> _Written request_
Please write out the data word for word, from its first line up to and including the line that contains "will (x=371, y=455).".

> _Records to process_
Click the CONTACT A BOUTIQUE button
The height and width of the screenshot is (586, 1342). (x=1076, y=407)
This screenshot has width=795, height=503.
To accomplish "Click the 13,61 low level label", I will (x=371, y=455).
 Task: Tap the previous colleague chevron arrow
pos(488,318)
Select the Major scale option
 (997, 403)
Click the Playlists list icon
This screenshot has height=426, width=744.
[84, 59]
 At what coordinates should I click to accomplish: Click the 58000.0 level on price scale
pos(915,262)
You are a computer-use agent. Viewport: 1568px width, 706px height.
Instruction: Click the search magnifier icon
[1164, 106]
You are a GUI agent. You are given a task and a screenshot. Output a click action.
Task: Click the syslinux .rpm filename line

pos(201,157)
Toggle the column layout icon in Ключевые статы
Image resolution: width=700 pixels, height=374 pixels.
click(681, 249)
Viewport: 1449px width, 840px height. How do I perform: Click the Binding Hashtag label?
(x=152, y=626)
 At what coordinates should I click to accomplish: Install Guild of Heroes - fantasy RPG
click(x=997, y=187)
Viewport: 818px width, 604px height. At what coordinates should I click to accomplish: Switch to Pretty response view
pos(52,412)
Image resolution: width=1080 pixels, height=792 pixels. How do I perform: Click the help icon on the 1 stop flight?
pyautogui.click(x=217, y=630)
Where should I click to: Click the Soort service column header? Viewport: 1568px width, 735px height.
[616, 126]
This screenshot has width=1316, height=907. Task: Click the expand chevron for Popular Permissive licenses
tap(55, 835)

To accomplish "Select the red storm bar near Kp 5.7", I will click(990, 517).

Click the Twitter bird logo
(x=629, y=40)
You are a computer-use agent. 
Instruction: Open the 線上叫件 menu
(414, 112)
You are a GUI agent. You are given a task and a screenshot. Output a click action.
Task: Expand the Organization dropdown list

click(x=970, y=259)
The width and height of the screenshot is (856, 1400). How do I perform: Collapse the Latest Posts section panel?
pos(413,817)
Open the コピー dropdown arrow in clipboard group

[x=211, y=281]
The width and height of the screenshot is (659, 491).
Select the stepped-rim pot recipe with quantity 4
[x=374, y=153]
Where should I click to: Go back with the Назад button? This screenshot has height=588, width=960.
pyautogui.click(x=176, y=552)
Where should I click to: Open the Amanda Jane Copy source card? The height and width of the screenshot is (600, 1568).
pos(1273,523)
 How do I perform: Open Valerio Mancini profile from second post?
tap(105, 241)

> _Response_
Click the CONTACT A BOUTIQUE button
The height and width of the screenshot is (586, 1342). (x=1076, y=407)
This screenshot has width=795, height=503.
To accomplish "Click the 13,61 low level label", I will (x=371, y=455).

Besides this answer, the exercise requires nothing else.